Keep all surfaces meticulously clean where food is prepared
Cloths that come into contact with dishes and utensils should be changed and washed frequently. Use separate cloths for cleaning the floor and any surfaces where food is prepared. Avoid feeding infants with a bottle, as bottles and teats are very difficult to clean. Use a cup and spoon instead. Never use containers that have contained chemicals or pesticides for food. Bury or burn any rubbish.
Protect foods from insects, rodents, and other animals
Animals frequently carry germs which cause foodborne disease. Storing foods in closed containers is the best protection. Keep poultry and animals away from the kitchen.
Rule 6. Avoid harmful and unnecessary foods
Harmful foods include spoiled or mouldy cereals, beans, and groundnuts, and food that has been inadequately recooked, or stored in containers that have held pesticides, fuels, or chemicals.
The use of unnecessary foods is becoming common in developing countries. Overweight children are fed on ‘junk foods’ such as artificial milk, tinned baby foods, tonics, bottled drinks, excessive sweets, biscuits, or other fashionable products seen on TV. The money could have been spent to buy healthy, nutritious foods.
Malinche was a Mexican woman who helped the foreign soldier Cortes invade Mexico and conquer the country. Beware the ‘Curse of Malinche’, which is the belief that anything foreign or western is good and must be better than things made in our own country. We need to help families use foods from their own communities, or only to buy healthy and nutritious food from outside. We also need to be aware of the growing problem of childhood obesity, present in many resource-poor countries as well as richer nations.

» Work instruction: From the food hygiene text, output the passage between "Rule 6. Avoid" and "fuels, or chemicals.", inclusive, copied word for word.

» Stored items:
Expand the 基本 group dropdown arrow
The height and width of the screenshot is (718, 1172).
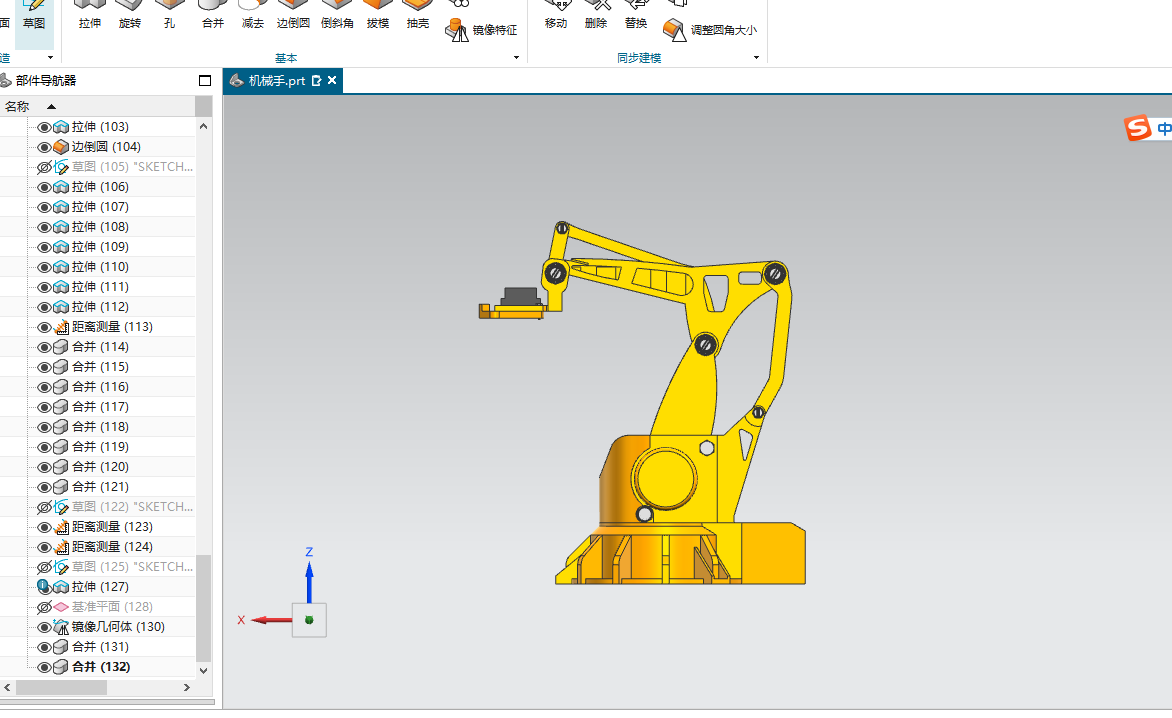(516, 58)
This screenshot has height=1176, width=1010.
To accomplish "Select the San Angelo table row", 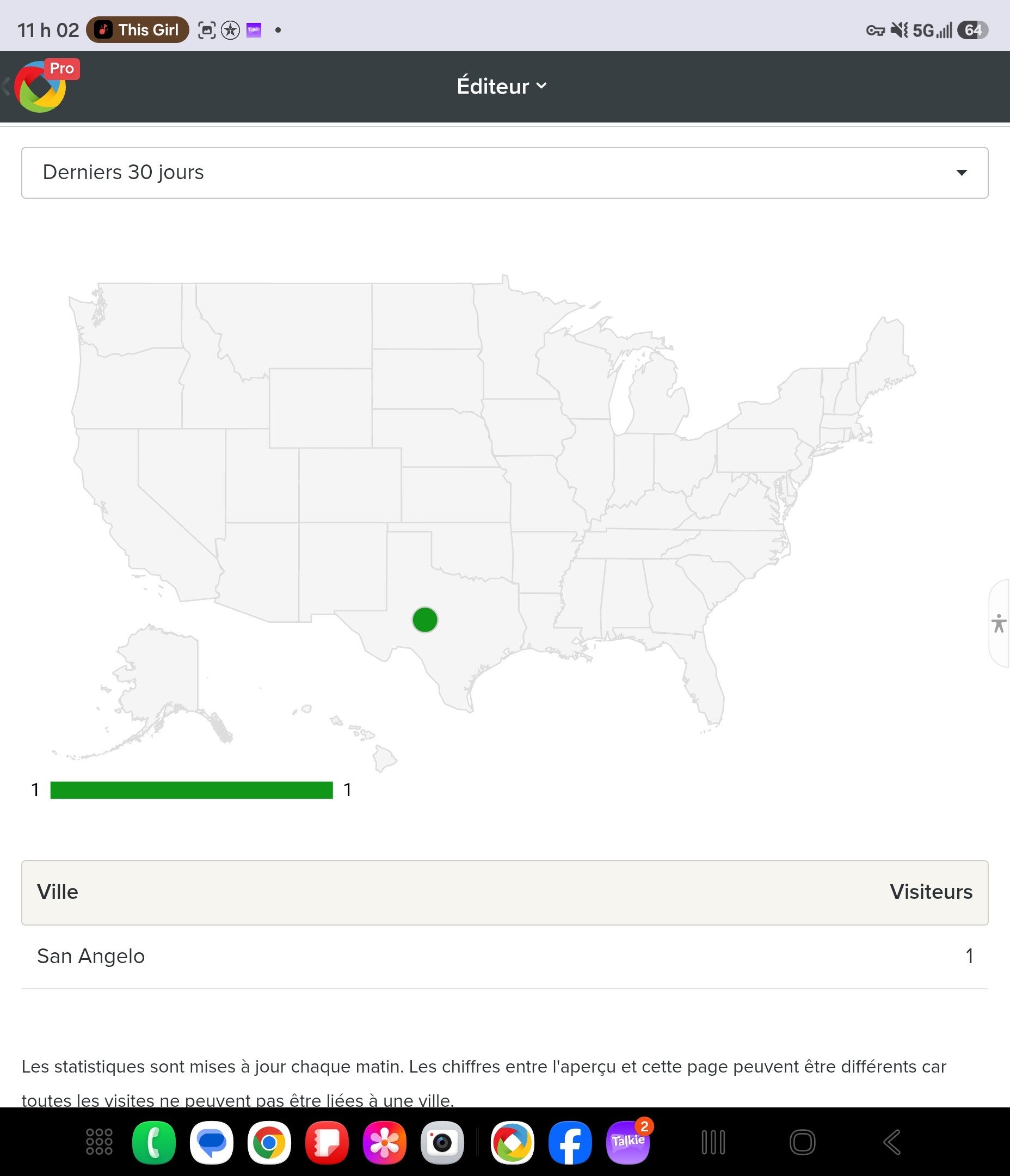I will 504,957.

» Solution to this exercise:
Rule 6. Avoid harmful and unnecessary foods
Harmful foods include spoiled or mouldy cereals, beans, and groundnuts, and food that has been inadequately recooked, or stored in containers that have held pesticides, fuels, or chemicals.